Alle Seiten bedenken

Als Dreijähriger habe ich den englischen Bombenangriff auf Barmen am 30. Mai 1943 miterlebt. Das Haus, in dem wir lebten, wurde total zerstört. Wir haben im Keller überlebt und wurden nach zwei Tagen vom unzerstörten Nachbarhaus aus mittels Mauerdurchbruch gerettet.

Alle unsere Habseligkeiten mussten dabei im Keller zurückgelassen werden, Lebensrettung hatte Vorrang. Beim späteren Versuch, die Habseligkeiten zu bergen, waren diese nicht mehr vorhanden. Plünderer hatten ihr Werk verrichtet.

Einige Zeit später waren meine Mutter und ich wegen Fliegeralarm in einen Luftschutzbunker geflüchtet. Dort befand sich auch eine Frau, die einen Mantel trug, der meiner Mutter im Keller des zerstörten Hauses gestohlen worden war. Anhand von Gebrauchsspuren eindeutig identifiziert. Es stellte sich heraus, dass der Mann der Trägerin des Mantels der Plünderer war. Er wurde zum Tode verurteilt und hingerichtet. Zu der Zeit stand auf Plünderung die Todesstrafe, das war sicherlich auch dem Täter bekannt.

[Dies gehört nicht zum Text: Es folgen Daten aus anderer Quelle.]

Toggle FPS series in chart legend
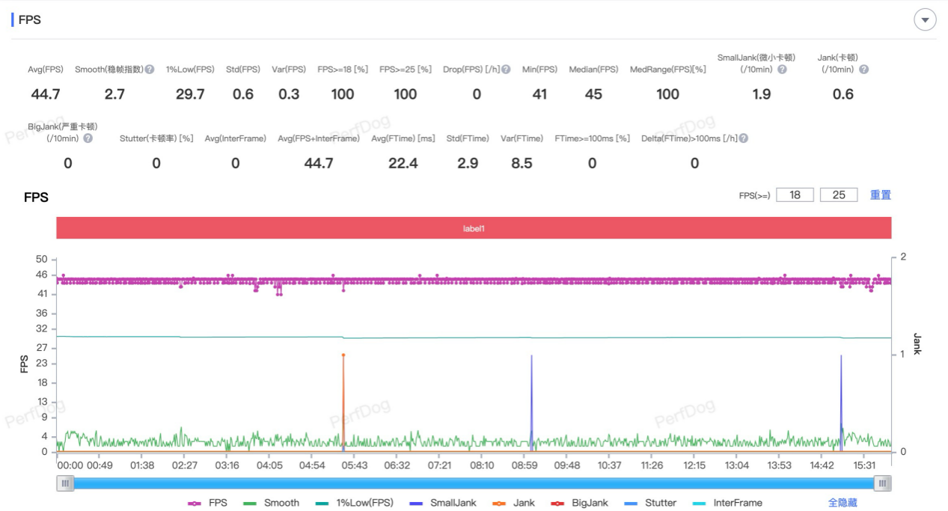Viewport: 948px width, 511px height. pos(208,503)
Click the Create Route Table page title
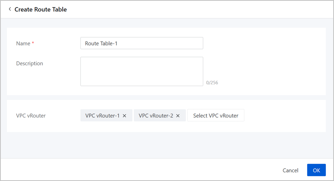The height and width of the screenshot is (181, 334). (x=41, y=9)
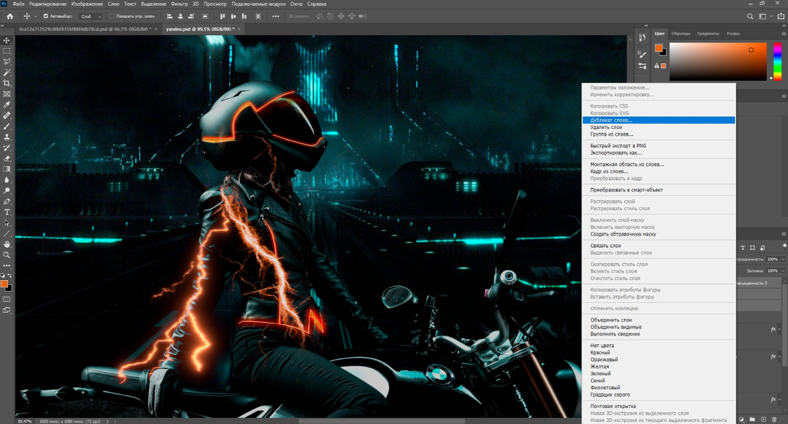Screen dimensions: 788x424
Task: Switch to the Градиенты tab
Action: point(707,33)
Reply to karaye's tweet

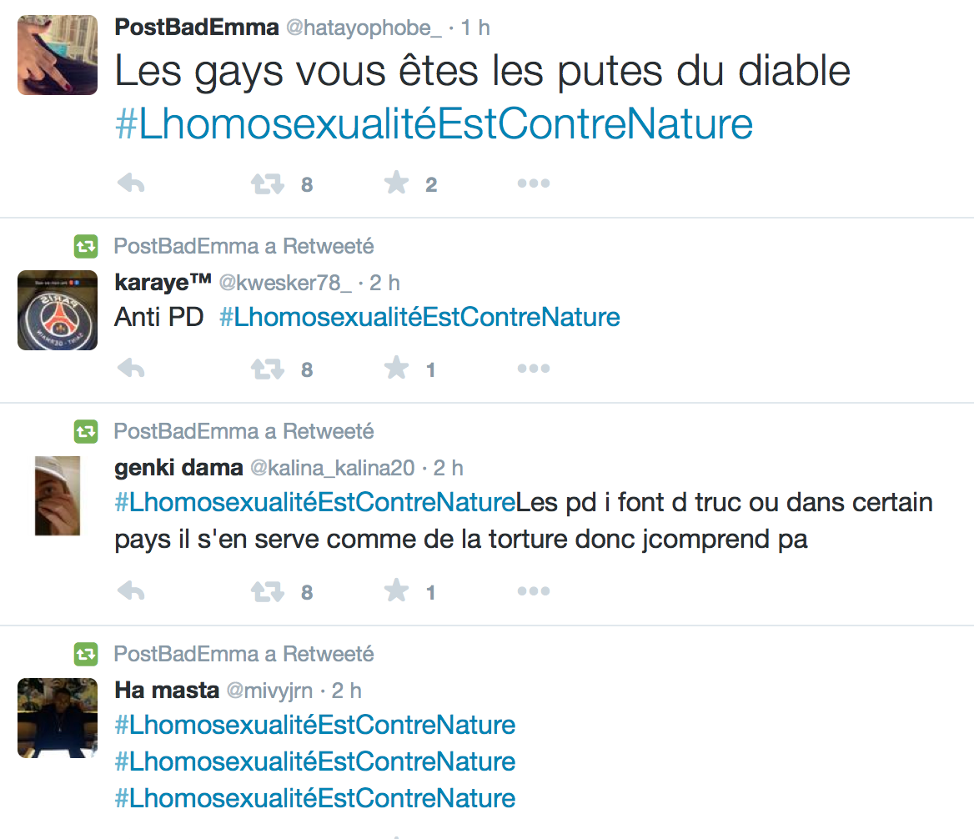point(131,369)
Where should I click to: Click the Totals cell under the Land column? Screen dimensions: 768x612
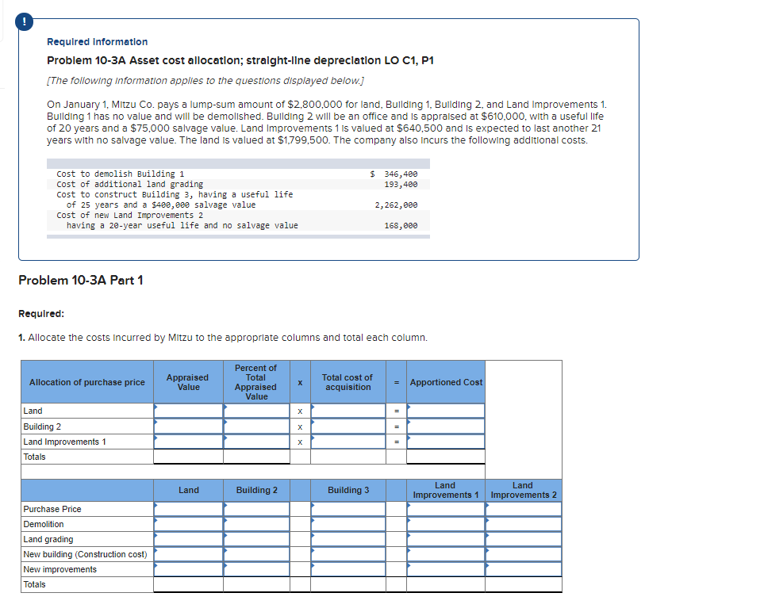189,584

Durch die Bombardierung hatte unsere fünfköpfige Familie die Wohnung und alles Hab und Gut verloren. Außerdem wurde die meinem Vater und seinen Brüdern gehörende Firma komplett zerstört: Firmengebäude, Bürohaus und der gesamte Maschinenpark. Dadurch verloren mindestens 50 Mitarbeiter ihren Arbeitsplatz.

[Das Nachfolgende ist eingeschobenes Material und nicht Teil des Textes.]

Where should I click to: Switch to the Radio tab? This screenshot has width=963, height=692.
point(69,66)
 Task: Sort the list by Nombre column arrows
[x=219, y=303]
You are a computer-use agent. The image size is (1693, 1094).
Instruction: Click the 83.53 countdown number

Von einem guten Bekannten habe ich vor längerer Zeit erfahren, dass seine Frau bei Kriegsende nicht mehr die Flucht aus dem Osten Deutschlands geschafft hatte. Sie wurde von Russen an ihr Scheunentor gebunden, vergewaltigt und umgebracht.

Wenn jemand die Gräueltaten eines Krieges auch noch nach Jahrzehnten bewertet, sollten alle Seiten bedacht und nicht einseitig geurteilt werden.